(Records contained in a dataset)

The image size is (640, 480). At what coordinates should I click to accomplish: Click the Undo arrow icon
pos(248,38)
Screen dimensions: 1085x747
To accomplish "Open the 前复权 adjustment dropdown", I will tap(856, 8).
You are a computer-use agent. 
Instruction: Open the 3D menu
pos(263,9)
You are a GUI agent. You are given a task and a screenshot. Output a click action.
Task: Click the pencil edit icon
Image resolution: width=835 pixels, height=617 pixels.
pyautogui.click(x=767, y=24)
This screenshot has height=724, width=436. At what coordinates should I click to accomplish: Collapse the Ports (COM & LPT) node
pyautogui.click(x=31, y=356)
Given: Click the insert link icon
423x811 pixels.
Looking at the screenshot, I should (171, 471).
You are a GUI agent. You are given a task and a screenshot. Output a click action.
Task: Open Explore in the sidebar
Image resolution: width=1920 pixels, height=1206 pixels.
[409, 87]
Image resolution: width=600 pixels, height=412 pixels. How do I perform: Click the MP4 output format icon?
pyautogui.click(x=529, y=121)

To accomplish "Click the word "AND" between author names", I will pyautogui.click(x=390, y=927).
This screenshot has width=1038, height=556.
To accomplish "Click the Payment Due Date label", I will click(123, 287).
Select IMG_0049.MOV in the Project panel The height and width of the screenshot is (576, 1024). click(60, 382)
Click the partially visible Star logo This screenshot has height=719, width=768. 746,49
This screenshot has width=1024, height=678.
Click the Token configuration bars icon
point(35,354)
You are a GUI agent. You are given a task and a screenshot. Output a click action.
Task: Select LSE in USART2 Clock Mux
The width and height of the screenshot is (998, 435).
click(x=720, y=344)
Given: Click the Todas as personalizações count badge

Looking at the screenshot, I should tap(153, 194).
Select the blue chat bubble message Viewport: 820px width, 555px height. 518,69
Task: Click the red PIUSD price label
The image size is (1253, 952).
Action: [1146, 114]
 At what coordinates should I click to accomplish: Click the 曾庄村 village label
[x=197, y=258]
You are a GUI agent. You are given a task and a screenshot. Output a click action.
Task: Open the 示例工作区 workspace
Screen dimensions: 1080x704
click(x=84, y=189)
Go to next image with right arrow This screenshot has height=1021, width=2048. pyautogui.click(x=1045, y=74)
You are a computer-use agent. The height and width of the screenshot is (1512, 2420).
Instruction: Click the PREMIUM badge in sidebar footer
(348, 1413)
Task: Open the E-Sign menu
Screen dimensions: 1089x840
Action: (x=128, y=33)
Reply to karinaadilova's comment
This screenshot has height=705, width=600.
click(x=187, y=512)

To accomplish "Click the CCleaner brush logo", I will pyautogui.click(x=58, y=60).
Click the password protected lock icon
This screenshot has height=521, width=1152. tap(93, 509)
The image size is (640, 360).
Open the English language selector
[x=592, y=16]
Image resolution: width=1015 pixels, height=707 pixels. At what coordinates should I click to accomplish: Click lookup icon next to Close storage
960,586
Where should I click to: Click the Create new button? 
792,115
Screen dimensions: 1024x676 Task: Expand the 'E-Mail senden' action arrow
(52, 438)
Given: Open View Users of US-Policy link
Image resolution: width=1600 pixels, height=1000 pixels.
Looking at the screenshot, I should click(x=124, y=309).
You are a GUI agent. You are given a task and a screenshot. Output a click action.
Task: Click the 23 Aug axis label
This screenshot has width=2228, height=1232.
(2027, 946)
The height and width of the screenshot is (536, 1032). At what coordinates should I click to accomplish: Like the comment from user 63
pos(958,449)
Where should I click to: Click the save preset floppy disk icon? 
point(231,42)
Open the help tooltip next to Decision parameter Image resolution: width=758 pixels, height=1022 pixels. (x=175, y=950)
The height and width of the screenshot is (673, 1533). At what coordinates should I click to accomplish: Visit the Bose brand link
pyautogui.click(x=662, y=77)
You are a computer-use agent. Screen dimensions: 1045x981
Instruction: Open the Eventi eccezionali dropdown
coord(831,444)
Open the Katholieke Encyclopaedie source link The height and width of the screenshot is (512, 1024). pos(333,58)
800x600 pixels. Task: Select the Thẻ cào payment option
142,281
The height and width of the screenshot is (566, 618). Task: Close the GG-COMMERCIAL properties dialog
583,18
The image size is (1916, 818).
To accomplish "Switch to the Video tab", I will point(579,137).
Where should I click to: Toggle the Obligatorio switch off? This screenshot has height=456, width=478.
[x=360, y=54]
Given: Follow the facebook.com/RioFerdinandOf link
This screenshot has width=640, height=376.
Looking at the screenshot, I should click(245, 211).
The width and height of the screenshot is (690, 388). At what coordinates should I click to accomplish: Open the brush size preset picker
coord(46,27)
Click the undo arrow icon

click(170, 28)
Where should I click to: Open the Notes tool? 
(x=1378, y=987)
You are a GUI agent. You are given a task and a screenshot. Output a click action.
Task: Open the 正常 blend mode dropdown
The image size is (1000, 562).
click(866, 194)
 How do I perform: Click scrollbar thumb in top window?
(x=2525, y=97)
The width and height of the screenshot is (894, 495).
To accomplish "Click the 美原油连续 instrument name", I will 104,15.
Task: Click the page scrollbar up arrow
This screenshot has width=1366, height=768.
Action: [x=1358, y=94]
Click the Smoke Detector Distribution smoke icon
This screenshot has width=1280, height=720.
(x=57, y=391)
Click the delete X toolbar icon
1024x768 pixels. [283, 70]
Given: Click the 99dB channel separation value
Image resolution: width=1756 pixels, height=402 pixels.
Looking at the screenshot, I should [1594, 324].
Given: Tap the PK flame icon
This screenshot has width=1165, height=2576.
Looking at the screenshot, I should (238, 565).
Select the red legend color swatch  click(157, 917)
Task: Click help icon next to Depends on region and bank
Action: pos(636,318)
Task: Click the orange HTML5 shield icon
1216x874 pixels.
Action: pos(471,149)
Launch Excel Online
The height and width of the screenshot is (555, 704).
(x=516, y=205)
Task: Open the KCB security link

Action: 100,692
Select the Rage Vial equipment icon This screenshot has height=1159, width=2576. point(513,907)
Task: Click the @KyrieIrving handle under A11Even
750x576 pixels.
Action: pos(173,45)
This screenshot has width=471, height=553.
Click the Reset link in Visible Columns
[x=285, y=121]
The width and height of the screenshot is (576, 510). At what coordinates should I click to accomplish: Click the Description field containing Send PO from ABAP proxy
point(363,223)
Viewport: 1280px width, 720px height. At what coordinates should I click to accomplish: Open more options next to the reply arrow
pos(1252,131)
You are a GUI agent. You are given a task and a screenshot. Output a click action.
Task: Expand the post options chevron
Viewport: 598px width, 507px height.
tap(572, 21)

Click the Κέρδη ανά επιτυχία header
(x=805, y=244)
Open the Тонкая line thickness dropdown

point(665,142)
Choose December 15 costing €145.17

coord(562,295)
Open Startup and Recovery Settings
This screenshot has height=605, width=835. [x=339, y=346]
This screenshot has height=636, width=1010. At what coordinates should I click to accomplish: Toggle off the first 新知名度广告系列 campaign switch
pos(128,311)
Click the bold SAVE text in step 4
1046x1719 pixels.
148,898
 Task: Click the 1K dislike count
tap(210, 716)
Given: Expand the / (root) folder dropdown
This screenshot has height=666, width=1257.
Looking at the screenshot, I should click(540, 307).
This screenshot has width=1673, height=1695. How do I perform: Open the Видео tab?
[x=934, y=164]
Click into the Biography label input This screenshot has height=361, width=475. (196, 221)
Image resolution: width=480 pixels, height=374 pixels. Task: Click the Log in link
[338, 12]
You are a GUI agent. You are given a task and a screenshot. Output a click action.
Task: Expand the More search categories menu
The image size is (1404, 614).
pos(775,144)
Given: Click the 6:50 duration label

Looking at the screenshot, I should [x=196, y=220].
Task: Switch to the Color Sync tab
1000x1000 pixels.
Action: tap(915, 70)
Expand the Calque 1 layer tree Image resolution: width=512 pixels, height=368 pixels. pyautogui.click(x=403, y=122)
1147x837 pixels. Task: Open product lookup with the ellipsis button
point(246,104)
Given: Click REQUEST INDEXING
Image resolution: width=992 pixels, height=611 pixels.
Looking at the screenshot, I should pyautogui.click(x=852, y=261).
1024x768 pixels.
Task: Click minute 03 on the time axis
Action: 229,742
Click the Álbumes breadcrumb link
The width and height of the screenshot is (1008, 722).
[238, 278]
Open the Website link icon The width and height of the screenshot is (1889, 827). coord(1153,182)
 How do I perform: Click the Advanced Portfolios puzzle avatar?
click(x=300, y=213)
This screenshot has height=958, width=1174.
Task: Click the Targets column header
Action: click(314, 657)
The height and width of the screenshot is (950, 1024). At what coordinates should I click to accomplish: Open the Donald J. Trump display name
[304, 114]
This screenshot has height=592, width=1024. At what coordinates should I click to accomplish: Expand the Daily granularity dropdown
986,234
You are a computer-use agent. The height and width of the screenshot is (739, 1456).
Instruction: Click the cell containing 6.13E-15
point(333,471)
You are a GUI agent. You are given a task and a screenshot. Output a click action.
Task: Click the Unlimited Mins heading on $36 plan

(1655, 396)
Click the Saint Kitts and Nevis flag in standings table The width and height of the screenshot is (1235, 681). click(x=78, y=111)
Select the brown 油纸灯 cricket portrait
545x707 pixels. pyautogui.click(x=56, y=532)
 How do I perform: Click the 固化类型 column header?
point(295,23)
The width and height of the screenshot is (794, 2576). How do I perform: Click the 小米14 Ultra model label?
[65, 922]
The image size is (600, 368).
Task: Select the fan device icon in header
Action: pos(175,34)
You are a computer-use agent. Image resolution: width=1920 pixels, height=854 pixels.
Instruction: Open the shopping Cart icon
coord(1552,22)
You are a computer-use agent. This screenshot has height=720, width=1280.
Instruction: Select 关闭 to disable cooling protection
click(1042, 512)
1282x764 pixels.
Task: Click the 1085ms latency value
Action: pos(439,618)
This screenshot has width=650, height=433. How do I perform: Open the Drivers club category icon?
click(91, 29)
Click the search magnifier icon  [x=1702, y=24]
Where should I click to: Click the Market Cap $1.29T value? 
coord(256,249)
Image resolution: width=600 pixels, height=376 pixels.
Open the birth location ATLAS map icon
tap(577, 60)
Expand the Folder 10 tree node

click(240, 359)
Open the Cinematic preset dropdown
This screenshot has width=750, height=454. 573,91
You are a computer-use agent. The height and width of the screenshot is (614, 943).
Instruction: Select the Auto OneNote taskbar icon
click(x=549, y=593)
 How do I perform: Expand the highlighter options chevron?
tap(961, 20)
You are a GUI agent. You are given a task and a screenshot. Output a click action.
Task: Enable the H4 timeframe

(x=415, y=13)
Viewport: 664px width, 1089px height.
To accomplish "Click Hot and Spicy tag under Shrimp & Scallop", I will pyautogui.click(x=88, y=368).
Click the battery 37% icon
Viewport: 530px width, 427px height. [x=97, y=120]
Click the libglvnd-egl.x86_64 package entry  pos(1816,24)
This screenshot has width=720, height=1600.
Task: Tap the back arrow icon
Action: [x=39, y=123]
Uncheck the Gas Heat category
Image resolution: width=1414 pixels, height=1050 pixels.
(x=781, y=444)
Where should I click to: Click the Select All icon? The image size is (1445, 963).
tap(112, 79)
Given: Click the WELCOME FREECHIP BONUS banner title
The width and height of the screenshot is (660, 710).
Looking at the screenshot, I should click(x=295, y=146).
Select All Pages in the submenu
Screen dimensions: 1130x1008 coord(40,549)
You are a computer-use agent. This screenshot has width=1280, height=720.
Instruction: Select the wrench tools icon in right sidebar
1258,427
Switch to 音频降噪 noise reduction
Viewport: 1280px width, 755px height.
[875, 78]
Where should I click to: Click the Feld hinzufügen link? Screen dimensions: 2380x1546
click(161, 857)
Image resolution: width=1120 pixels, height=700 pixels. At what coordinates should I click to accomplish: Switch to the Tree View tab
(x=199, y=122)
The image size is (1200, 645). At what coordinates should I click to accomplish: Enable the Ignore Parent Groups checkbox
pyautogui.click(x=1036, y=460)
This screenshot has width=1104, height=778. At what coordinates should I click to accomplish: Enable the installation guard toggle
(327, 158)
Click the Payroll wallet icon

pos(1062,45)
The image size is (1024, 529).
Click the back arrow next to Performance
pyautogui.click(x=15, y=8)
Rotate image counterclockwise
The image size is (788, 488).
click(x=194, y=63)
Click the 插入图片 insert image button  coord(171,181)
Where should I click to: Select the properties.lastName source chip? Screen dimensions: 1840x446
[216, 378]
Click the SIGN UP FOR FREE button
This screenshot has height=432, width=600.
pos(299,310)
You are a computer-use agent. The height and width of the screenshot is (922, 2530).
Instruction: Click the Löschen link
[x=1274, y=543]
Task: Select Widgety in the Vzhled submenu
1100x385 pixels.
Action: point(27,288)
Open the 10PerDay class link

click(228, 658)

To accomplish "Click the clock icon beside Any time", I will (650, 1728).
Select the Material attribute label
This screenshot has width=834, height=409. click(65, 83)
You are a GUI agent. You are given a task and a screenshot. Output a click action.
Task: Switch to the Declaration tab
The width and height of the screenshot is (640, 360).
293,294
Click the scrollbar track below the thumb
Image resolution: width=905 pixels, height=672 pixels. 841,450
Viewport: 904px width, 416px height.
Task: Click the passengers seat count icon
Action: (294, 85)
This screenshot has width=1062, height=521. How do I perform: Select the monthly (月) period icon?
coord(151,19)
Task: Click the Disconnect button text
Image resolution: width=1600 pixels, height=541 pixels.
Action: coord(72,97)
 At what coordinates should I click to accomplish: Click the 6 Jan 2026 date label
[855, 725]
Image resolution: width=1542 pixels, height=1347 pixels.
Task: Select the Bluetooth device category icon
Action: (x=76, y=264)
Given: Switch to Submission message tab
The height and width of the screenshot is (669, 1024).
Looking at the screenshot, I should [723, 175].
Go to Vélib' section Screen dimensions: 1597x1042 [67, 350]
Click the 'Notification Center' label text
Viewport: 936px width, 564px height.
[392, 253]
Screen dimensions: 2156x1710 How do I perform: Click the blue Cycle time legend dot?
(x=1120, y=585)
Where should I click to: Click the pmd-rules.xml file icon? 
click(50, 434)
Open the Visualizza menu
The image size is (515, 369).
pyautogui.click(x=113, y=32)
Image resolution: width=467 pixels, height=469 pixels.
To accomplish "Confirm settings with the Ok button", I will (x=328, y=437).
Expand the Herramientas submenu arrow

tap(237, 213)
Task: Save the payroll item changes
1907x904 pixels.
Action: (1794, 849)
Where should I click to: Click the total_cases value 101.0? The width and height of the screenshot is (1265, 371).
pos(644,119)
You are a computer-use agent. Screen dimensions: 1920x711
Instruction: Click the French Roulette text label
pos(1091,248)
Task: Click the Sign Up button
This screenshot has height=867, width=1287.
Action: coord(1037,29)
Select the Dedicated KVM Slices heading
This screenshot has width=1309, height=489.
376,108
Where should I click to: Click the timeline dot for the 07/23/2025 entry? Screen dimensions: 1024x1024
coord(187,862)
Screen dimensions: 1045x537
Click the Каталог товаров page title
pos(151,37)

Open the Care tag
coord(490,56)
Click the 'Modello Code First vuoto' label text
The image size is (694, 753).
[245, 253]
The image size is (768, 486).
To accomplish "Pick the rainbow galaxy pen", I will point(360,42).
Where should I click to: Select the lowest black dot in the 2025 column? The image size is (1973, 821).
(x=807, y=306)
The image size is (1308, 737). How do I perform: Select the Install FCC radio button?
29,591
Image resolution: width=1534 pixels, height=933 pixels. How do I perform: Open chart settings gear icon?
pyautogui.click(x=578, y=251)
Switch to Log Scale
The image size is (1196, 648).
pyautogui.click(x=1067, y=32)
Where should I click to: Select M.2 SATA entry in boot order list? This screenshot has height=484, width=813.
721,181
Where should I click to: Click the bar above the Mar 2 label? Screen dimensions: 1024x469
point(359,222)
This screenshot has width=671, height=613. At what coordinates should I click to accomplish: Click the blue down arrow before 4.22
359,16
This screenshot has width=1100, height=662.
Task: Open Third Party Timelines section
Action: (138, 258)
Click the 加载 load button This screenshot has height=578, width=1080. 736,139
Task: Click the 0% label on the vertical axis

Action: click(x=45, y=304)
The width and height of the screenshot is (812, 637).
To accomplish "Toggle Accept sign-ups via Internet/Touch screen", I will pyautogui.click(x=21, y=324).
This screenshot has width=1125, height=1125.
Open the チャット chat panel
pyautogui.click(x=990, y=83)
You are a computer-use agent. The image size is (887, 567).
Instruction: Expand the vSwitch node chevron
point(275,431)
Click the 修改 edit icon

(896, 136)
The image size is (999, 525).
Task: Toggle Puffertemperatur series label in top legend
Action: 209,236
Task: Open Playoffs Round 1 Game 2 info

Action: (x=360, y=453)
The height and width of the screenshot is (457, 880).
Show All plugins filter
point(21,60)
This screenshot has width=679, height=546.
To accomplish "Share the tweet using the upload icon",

● Exercise brief
In the records above, how many lines include "insert"? Answer with the number alone.

● Solution for this task
2